__Your task__
The line containing "This screenshot has height=968, width=1177." marks the start. Restate it and every following line through the end of the records exactly, and nothing else, leaving out the pictures.

__Saved entries__
Segment Open
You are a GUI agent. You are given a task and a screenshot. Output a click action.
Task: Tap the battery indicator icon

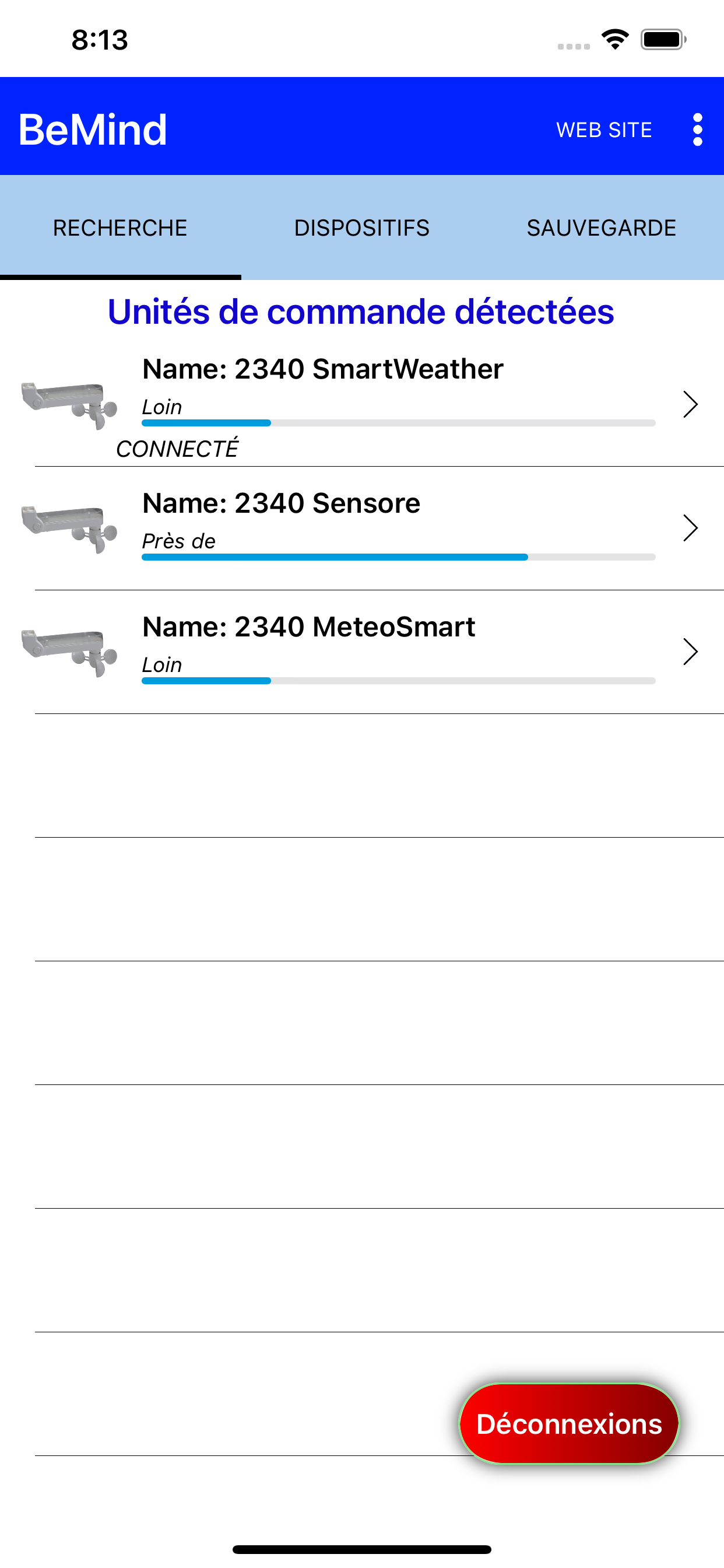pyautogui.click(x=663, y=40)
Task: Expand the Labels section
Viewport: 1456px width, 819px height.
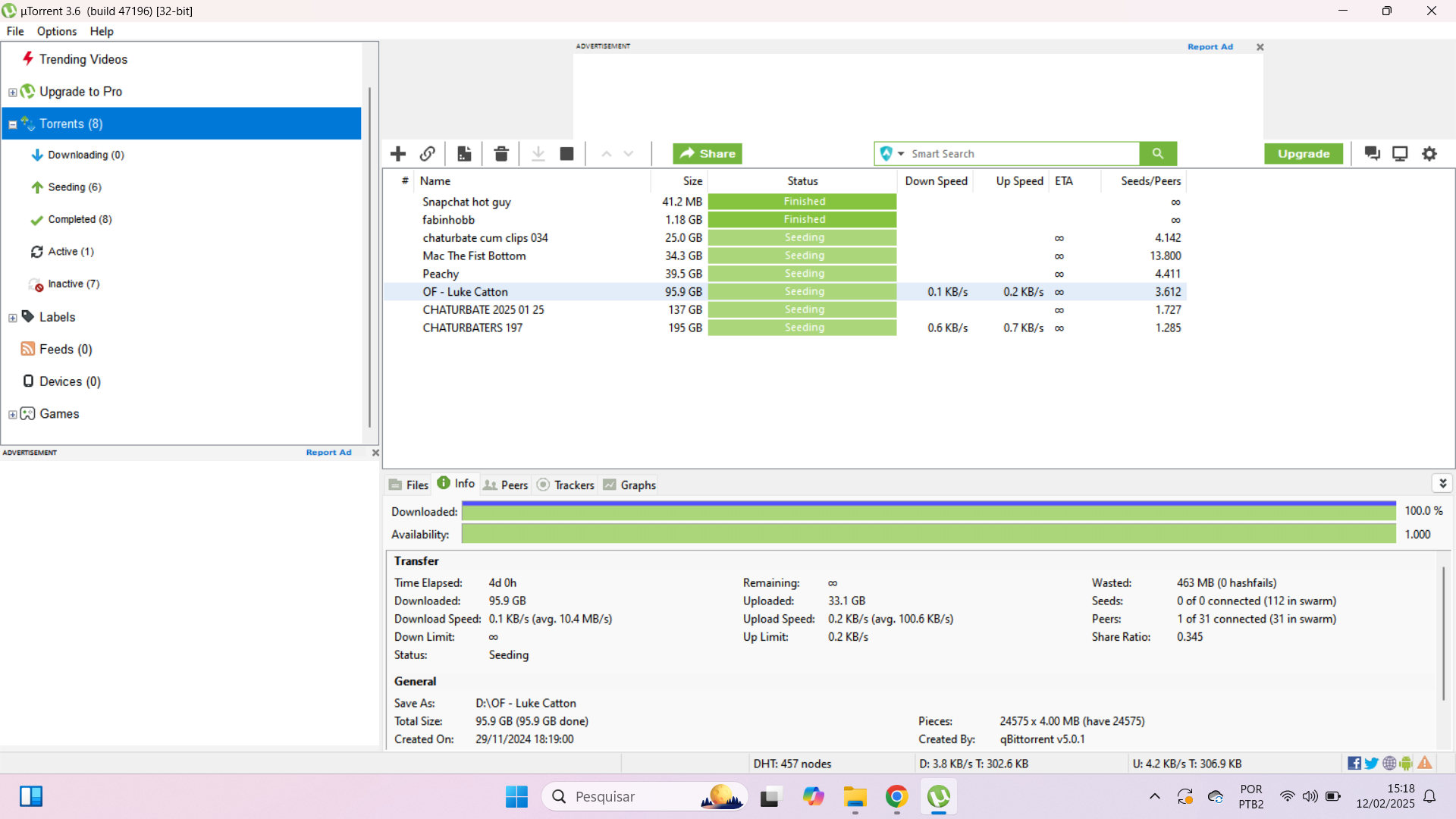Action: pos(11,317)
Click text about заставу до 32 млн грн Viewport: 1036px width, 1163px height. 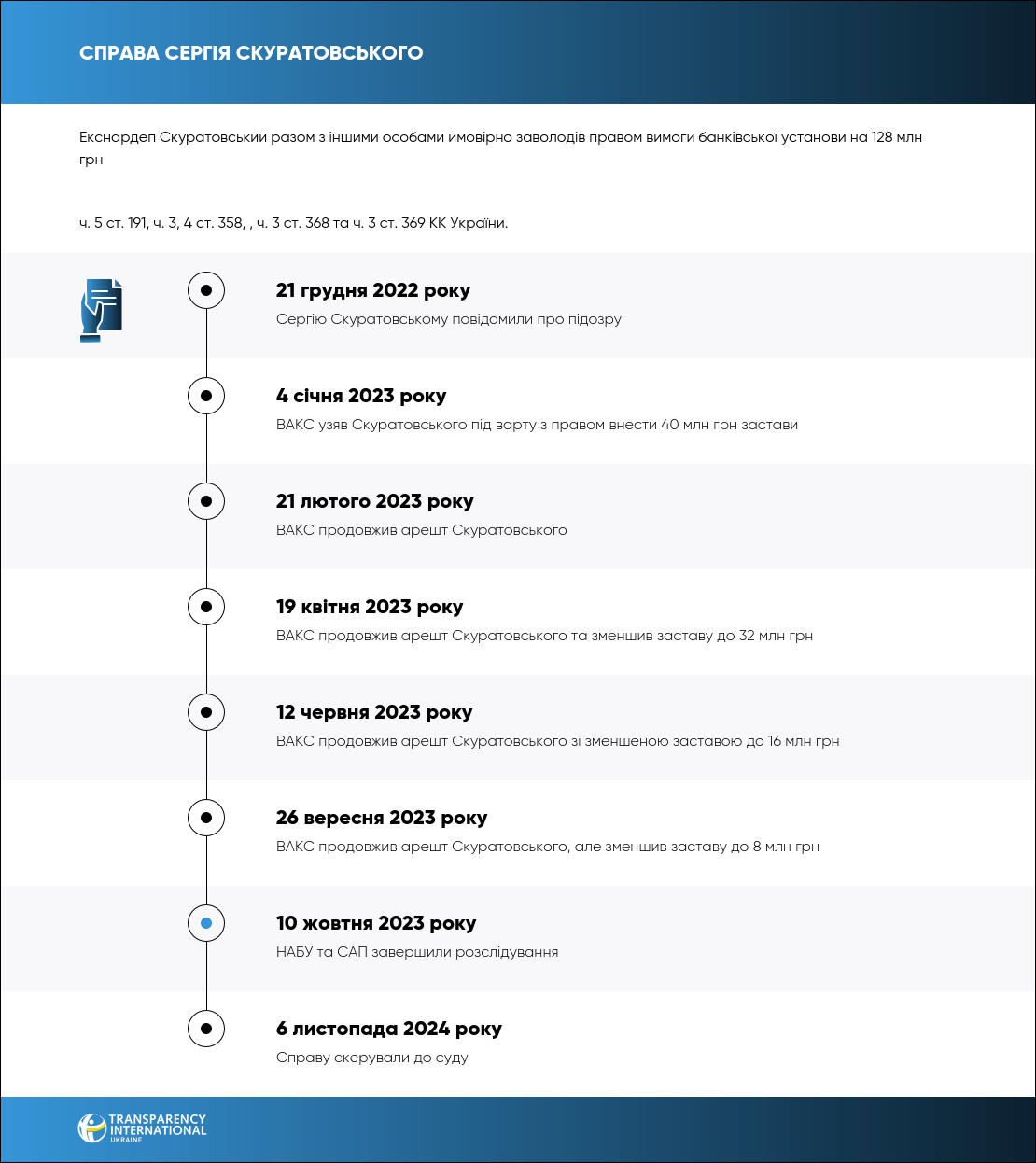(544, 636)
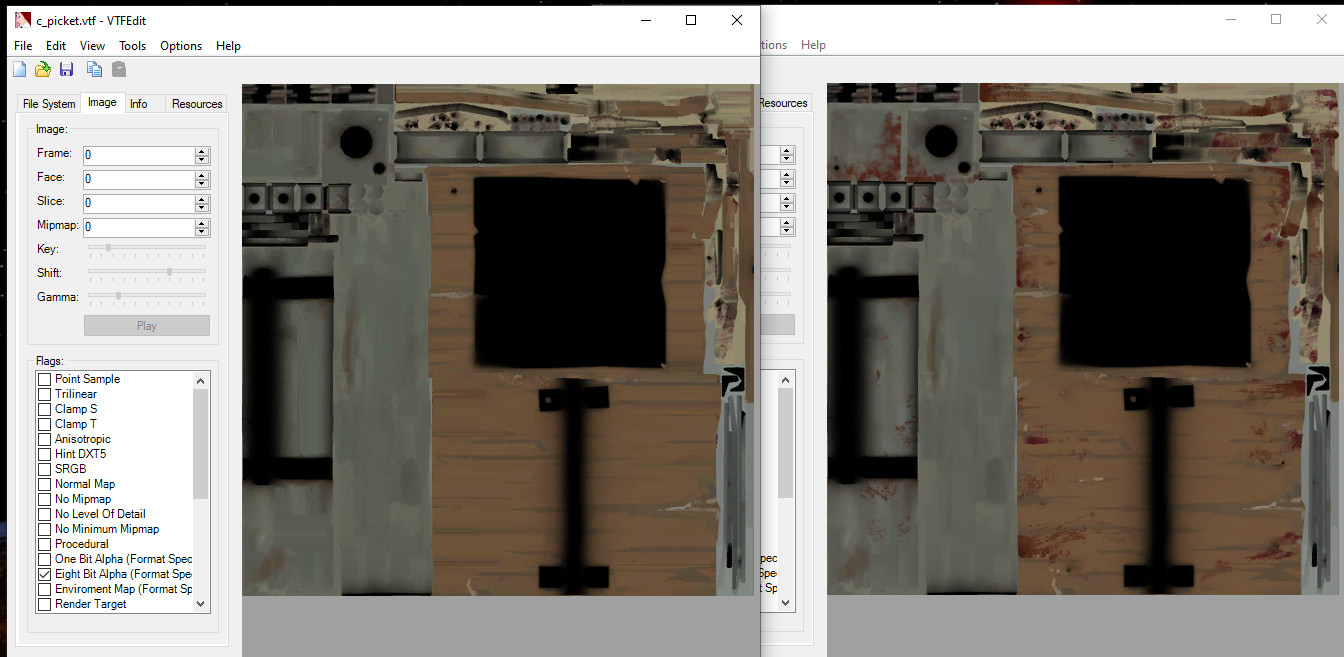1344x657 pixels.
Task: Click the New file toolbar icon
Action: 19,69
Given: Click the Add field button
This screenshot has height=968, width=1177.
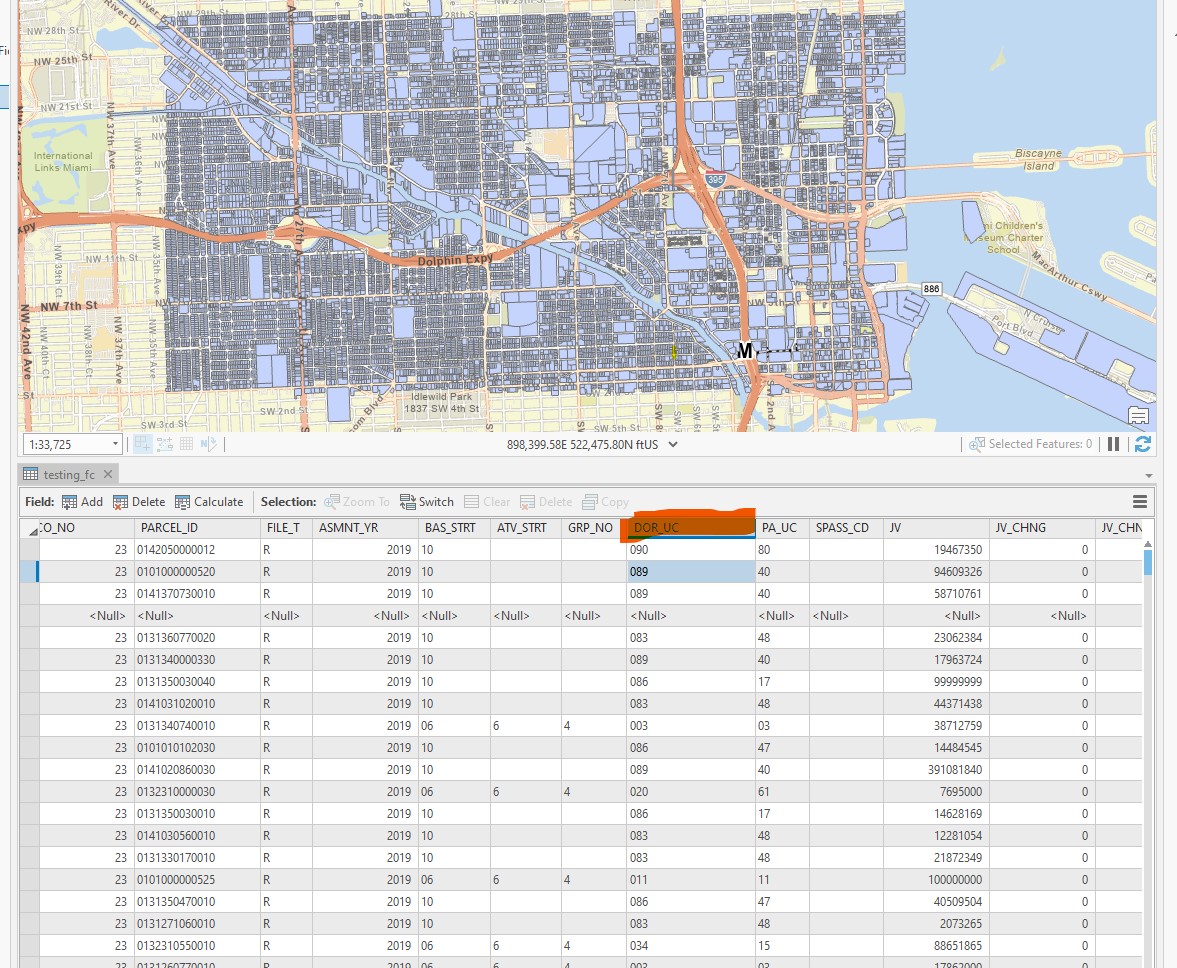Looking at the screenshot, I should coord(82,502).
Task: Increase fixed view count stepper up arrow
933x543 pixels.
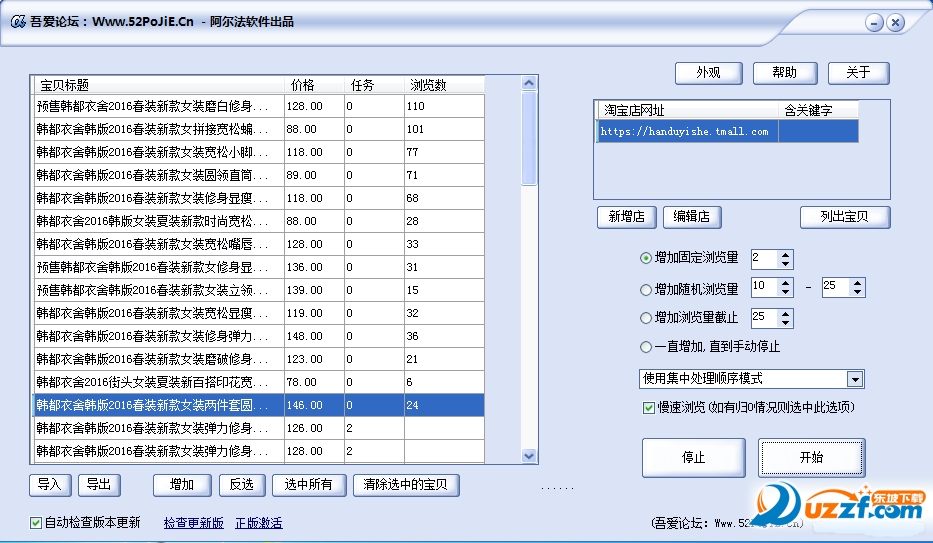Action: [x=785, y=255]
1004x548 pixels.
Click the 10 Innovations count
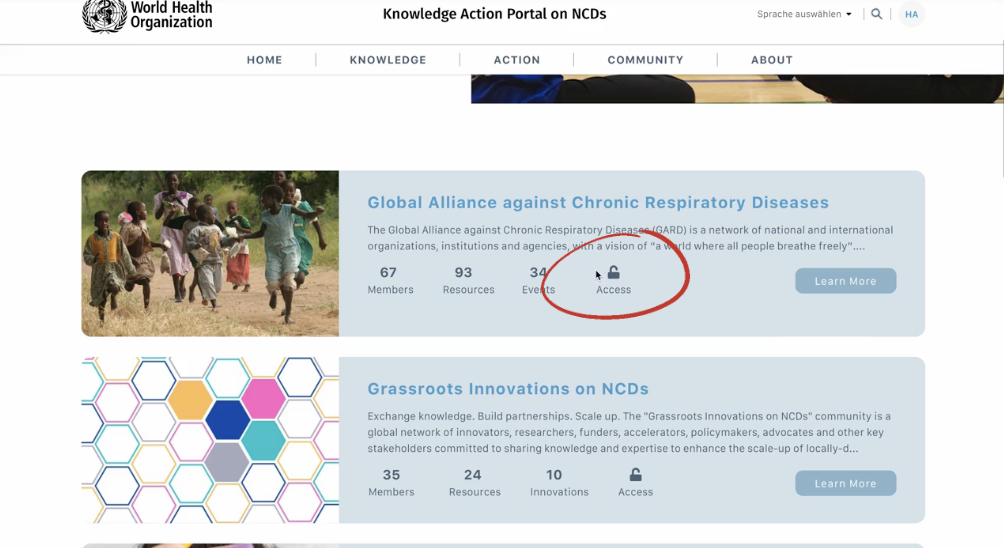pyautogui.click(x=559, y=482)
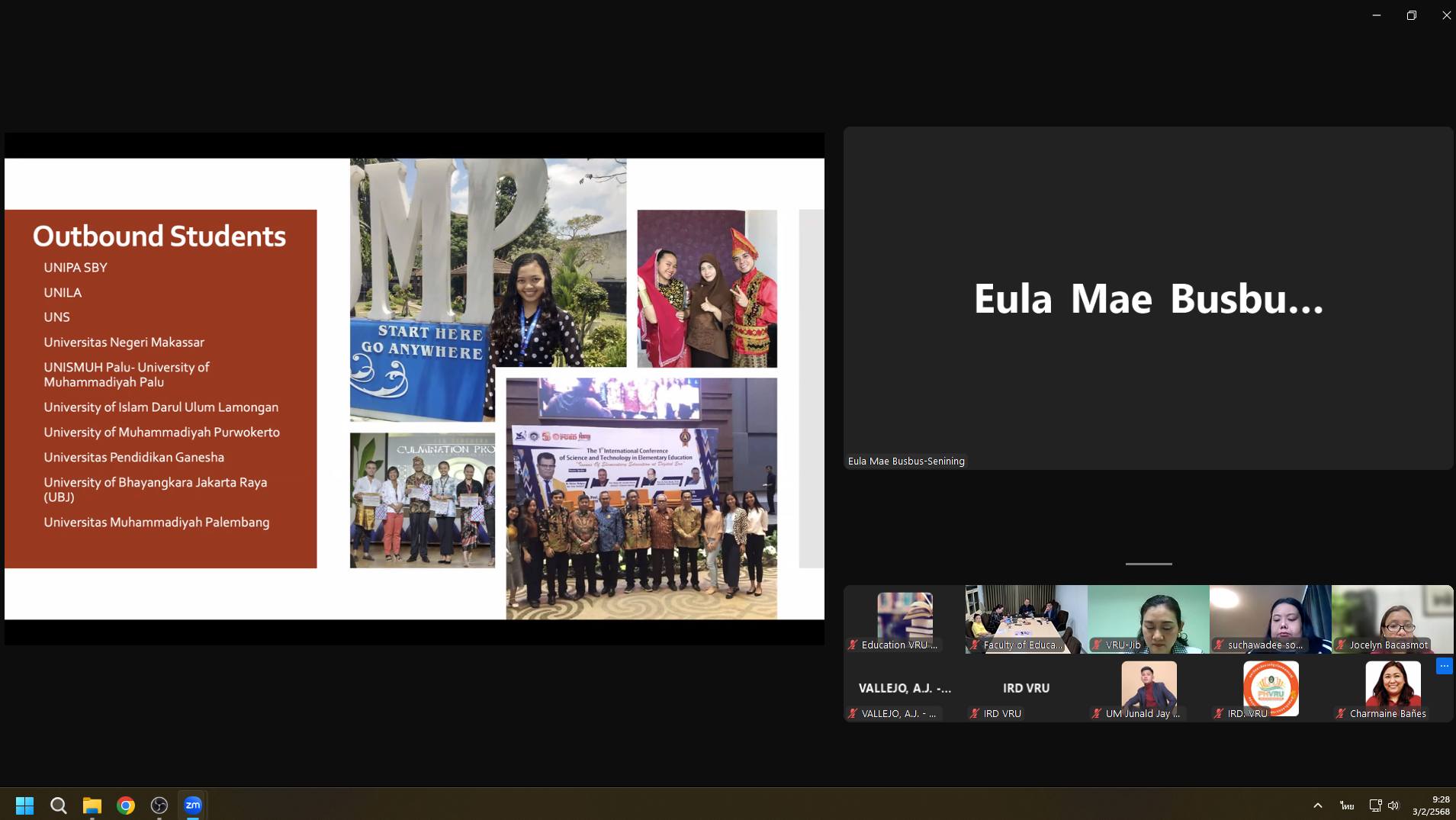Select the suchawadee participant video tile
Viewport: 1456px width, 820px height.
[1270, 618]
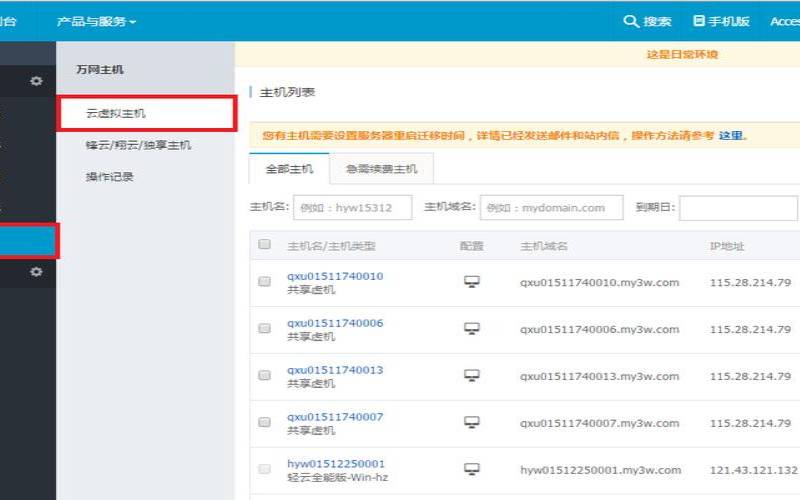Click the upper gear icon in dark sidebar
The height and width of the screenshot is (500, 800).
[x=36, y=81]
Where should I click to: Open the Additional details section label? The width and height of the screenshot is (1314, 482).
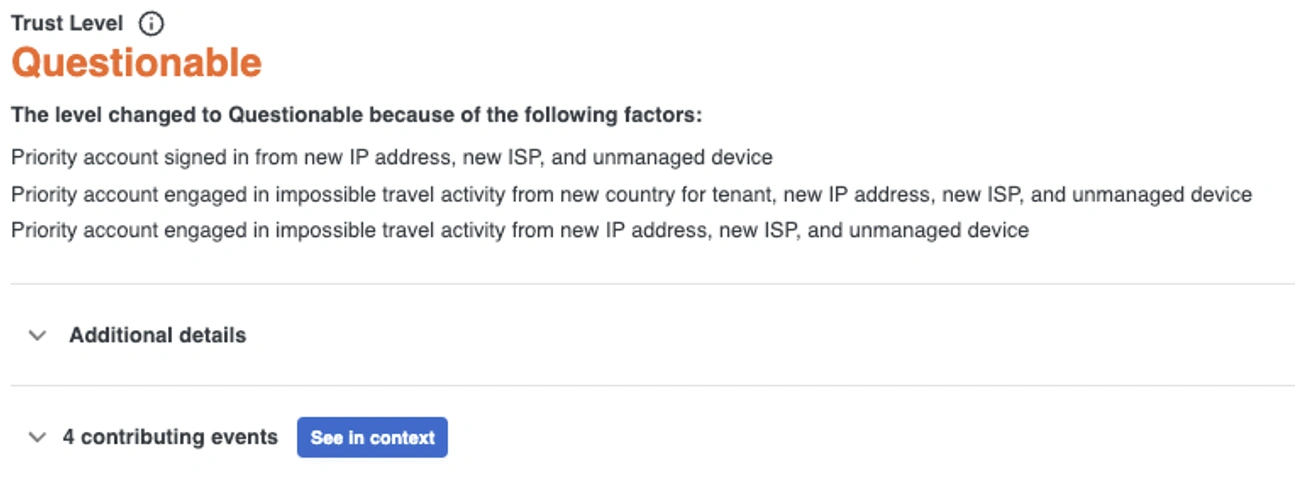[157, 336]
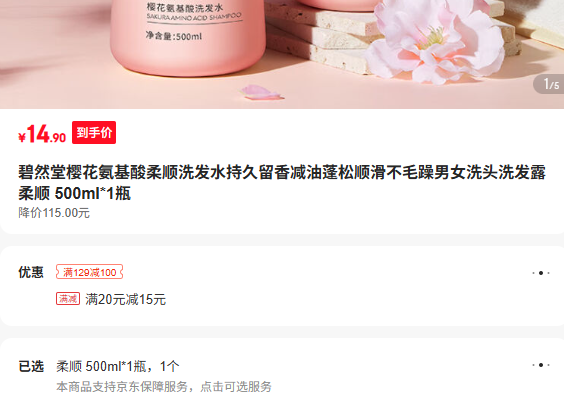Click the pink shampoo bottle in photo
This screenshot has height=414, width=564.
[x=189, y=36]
Segment Closed
__Result for this exercise__
This screenshot has height=968, width=1177.
Looking at the screenshot, I should coord(82,502).
Task: Increase fixed view count stepper up arrow
933x543 pixels.
Action: [x=785, y=255]
1004x548 pixels.
Click the 10 Innovations count
pyautogui.click(x=559, y=482)
Select the suchawadee participant video tile
Viewport: 1456px width, 820px height.
[1270, 618]
Click the upper gear icon in dark sidebar
The height and width of the screenshot is (500, 800).
[x=36, y=81]
Where should I click to: Open the Additional details section label? The width and height of the screenshot is (1314, 482).
[157, 336]
Click the pink shampoo bottle in photo
This screenshot has height=414, width=564.
[x=189, y=36]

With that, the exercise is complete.